Adding to this story are the data on the Waorani, another much-studied South American society known for its aggressiveness. Anthropologist Stephen Beckman and colleagues examined the genealogies of 121 Waorani elders and the complete histories of 85 warriors. They studied raiding histories, marital records, and the number of children per man and discovered that “more aggressive men, no matter how defined, do not acquire more wives than milder men, nor do they have more children, nor do their wives and children survive longer.” They also found that more aggressive men had fewer children who survived to have kids themselves.
It turns out that aggressive males do not “do better,” in an evolutionary sense, in either of the two well-known, well-studied examples of hyper-aggressive, small-scale societies where reproductive success was actually measured.
So if men are not naturally sexual predators, why does it happen so often?
A full answer to this question is complicated, but here is a short one: There are a bunch of social, historical, and biological realities that make it more likely that males will resort to violence and coercion when it comes to matters of sex and conflict.
Males are, on average, larger and have greater upper-body strength than women, and thus are more capable of harming them in direct conflict than vice versa. Also, while male and female sexual arousal physiology is quite similar, there are massive differences in social expectations and learning environments that can radically increase differences in expectations, desires, and even brain function between males and females. The way we grow up shapes the way our minds and bodies respond.

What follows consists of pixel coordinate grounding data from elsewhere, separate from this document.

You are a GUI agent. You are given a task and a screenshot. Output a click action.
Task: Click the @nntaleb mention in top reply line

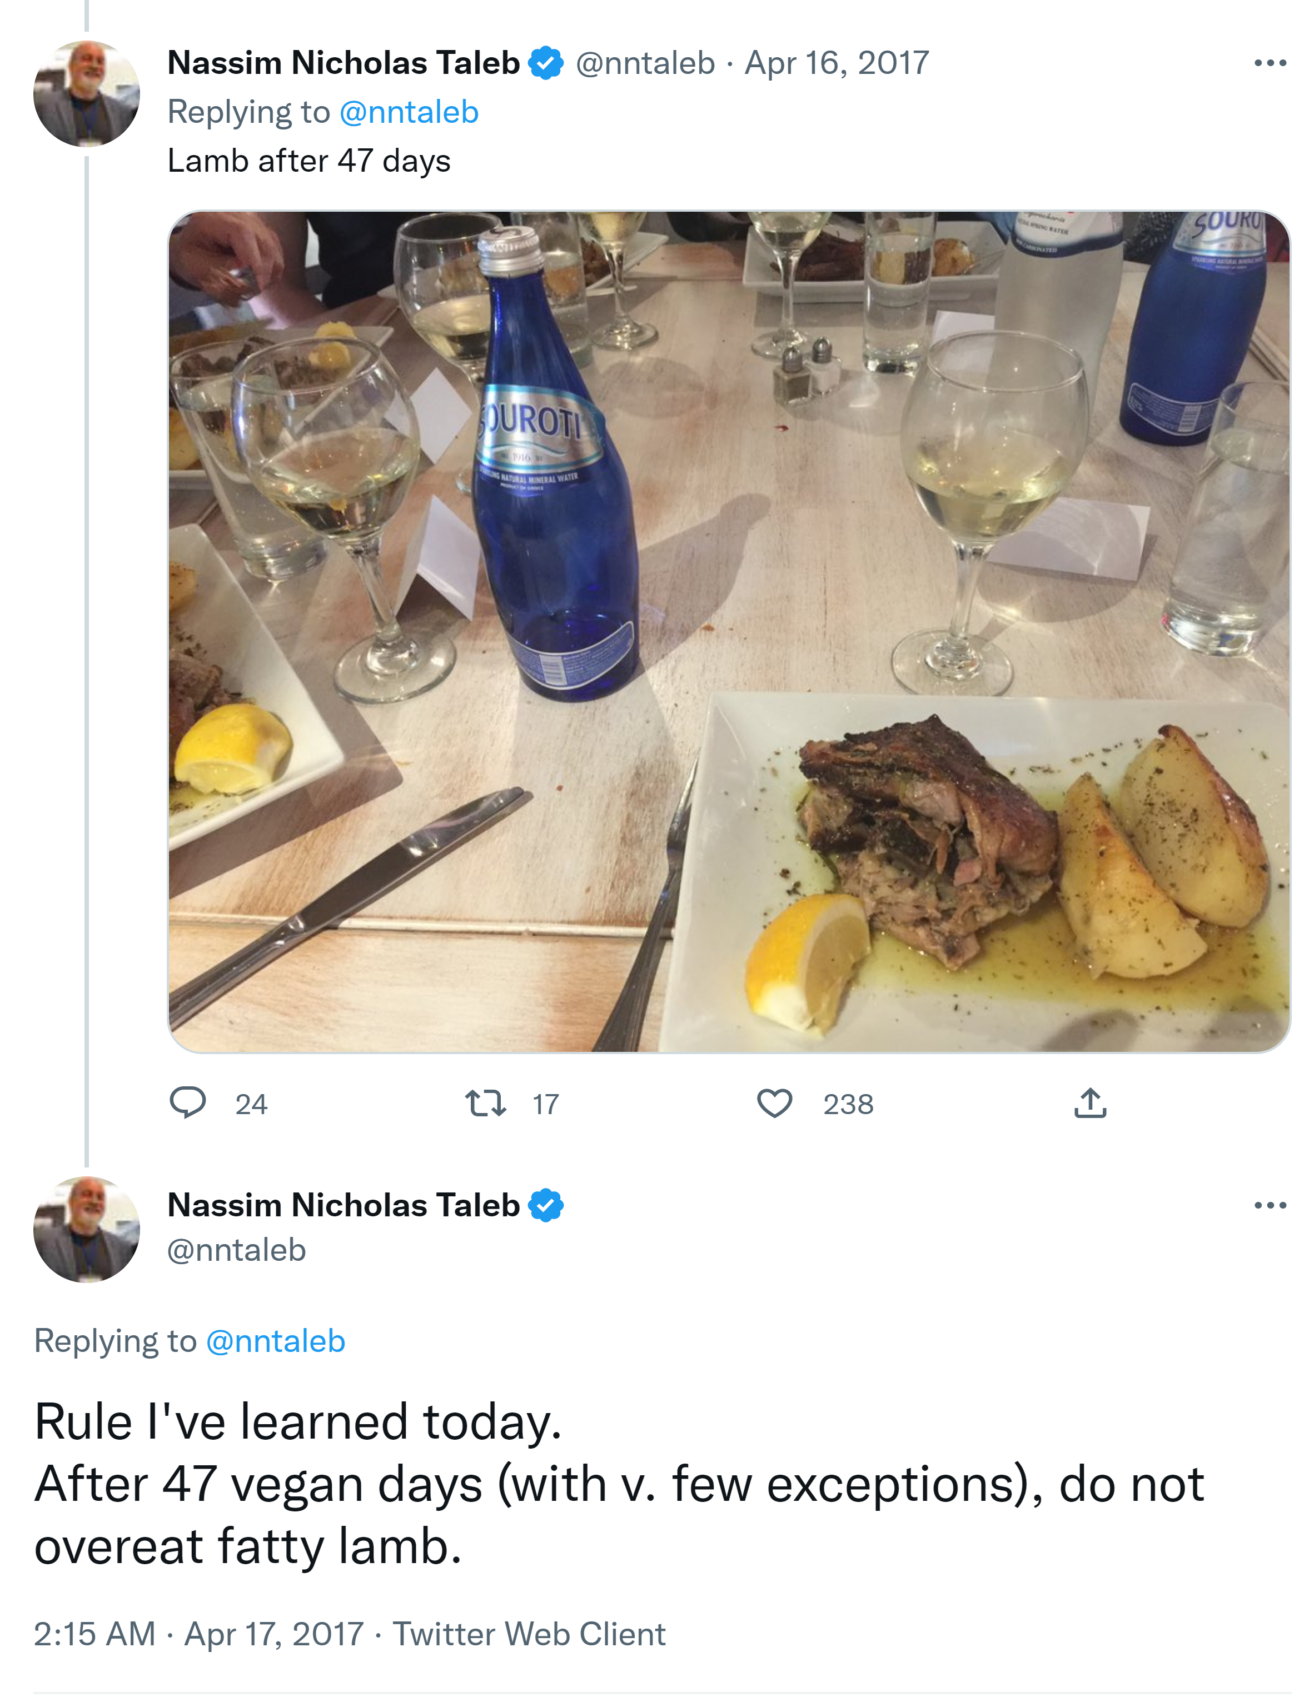(409, 113)
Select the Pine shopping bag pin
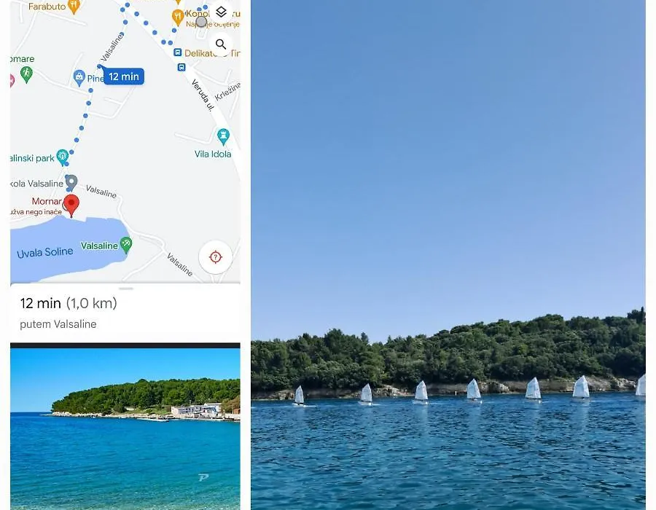The width and height of the screenshot is (656, 510). 79,78
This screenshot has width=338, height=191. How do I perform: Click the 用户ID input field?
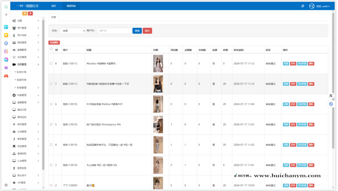(114, 31)
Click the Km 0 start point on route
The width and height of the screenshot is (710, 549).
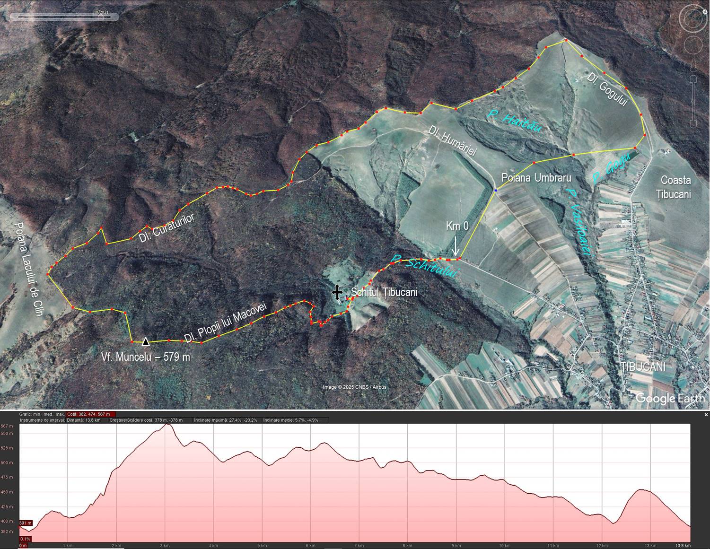(x=458, y=259)
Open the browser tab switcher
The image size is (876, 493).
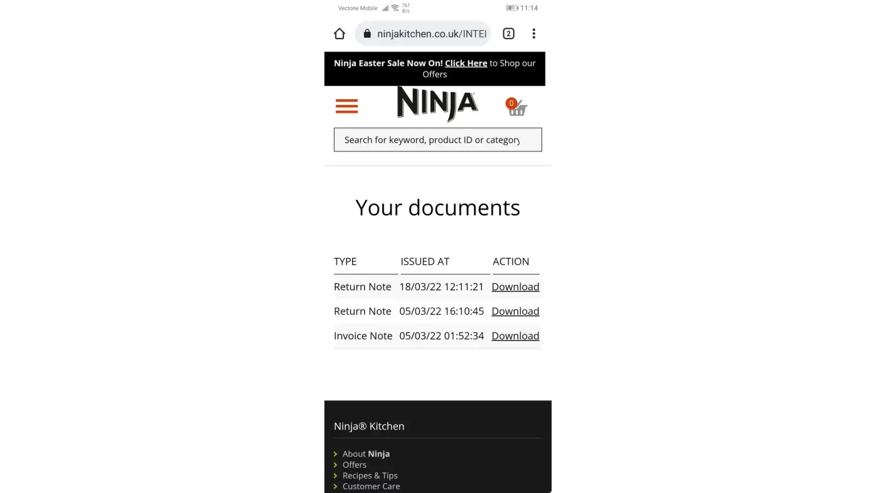(x=508, y=34)
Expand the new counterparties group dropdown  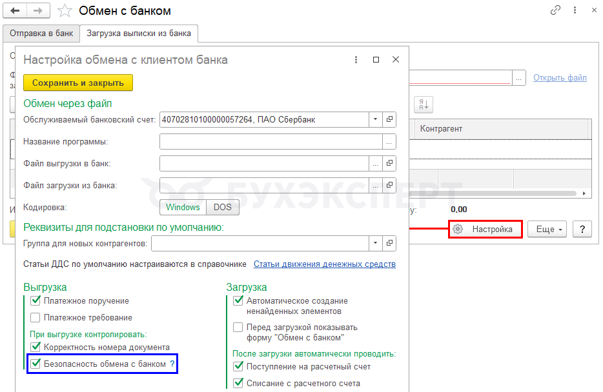click(x=376, y=244)
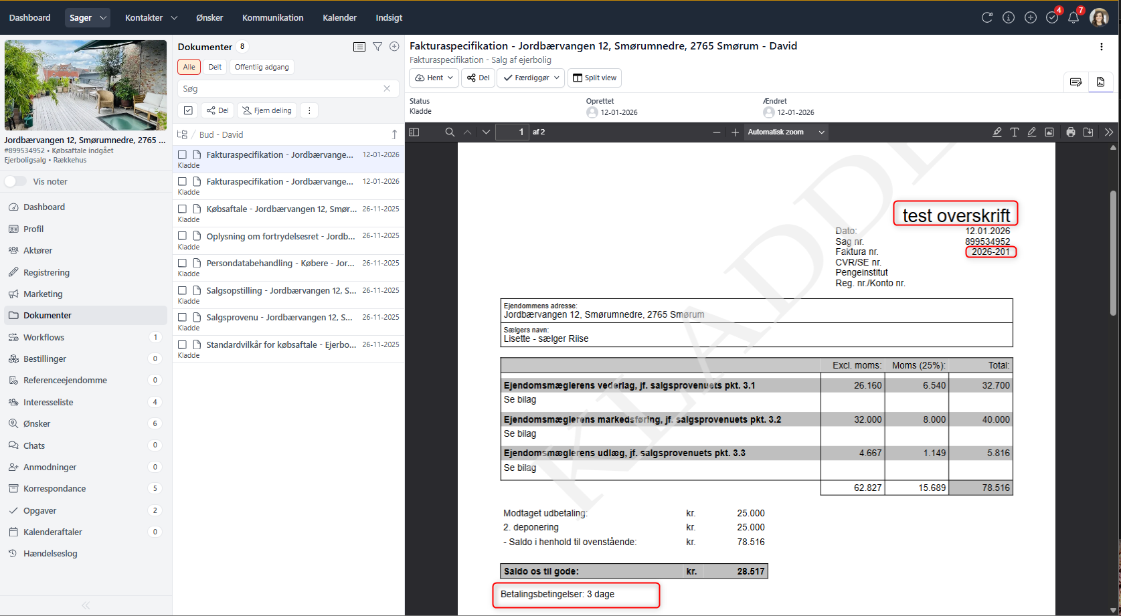Viewport: 1121px width, 616px height.
Task: Check the Købsaftale document checkbox
Action: click(x=182, y=209)
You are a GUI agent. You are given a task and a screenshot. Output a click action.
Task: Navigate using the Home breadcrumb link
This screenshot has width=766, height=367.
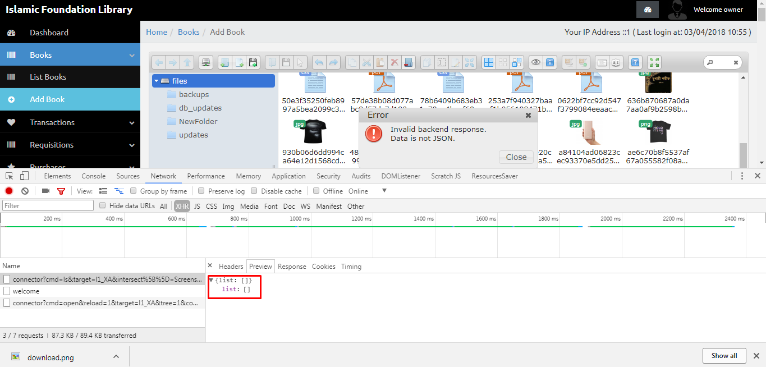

In many societies, it is more acceptable for males to use violence to solve problems than women. Many historical, political, and even economic patterns create contexts in which men are assumed to have “rights” of access to females for sex — remember, it has not been that long since wives were considered the property of their husbands or, for that matter, since women got the right to vote. Even many religious traditions place male roles and male sexuality above those of females. Given the contexts in which our bodies and minds develop, it is no wonder that many boys and men in our society often accept that it is “natural” to be sexually coercive, even if just a little bit.
So when men’s rights groups bemoan the oppression of their “nature” by women, they are wrong. When anyone asserts that sexual coercion, harassment, or even rape is, at least in part, driven by biological prerogatives, they are wrong — and no one can use biology and evolution as an excuse for being a jerk. That does not mean that such behavior is not an ongoing reality — it just means that it is a reality that we can alter.
Most men aren’t sexual predators. But we need to be more active when someone is — especially with regard to sexual harassment, coercion, and assault on women. Society needs to own up to the fact that sexual aggression is not inevitable — but it is predictable, explicable, and, in most cases, avoidable.